[Data on locating visible targets]
===============
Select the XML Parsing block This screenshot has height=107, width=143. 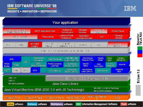point(55,71)
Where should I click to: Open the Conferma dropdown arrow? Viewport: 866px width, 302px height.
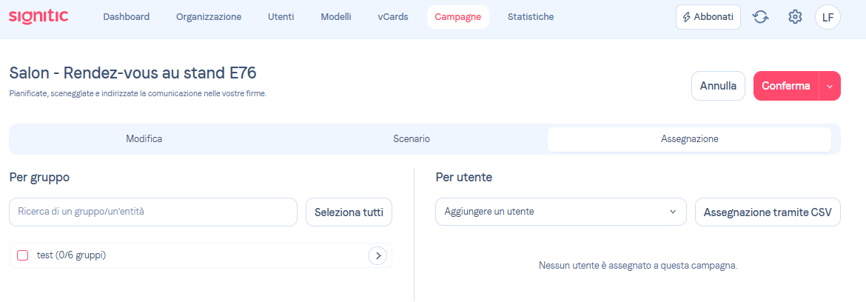click(x=830, y=86)
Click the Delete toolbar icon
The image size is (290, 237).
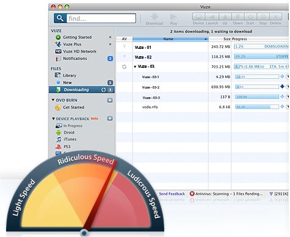pos(275,16)
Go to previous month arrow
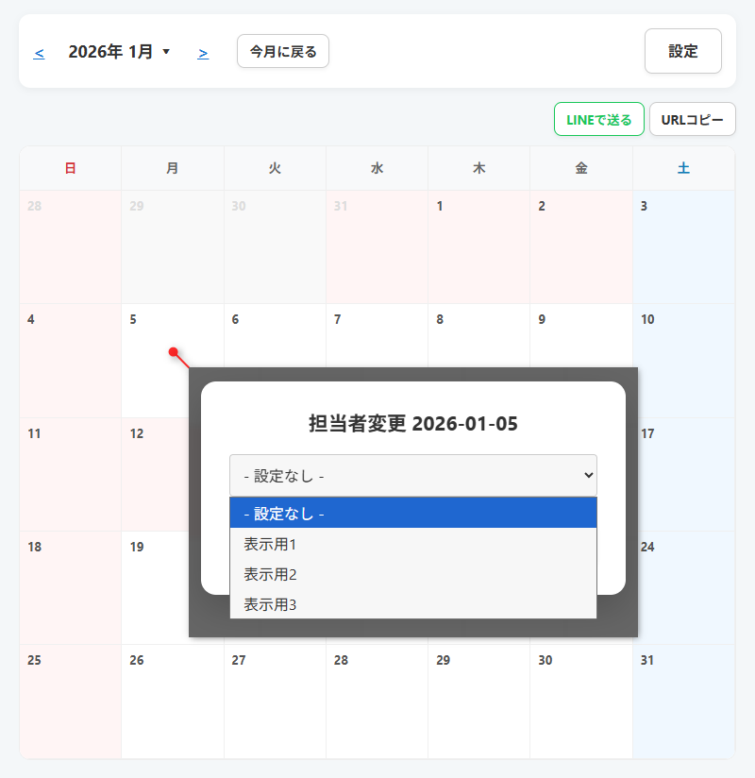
===============
*Task statement*. Give again the part of the listing that opens with the line containing "Click the Delete toolbar icon" and runs to the end of the listing, requests included, with every coordinate in the answers shifted up by 47. Leave the pictures out.

*Result*.
Click the Delete toolbar icon
The image size is (290, 237).
pos(322,63)
Go to previous month arrow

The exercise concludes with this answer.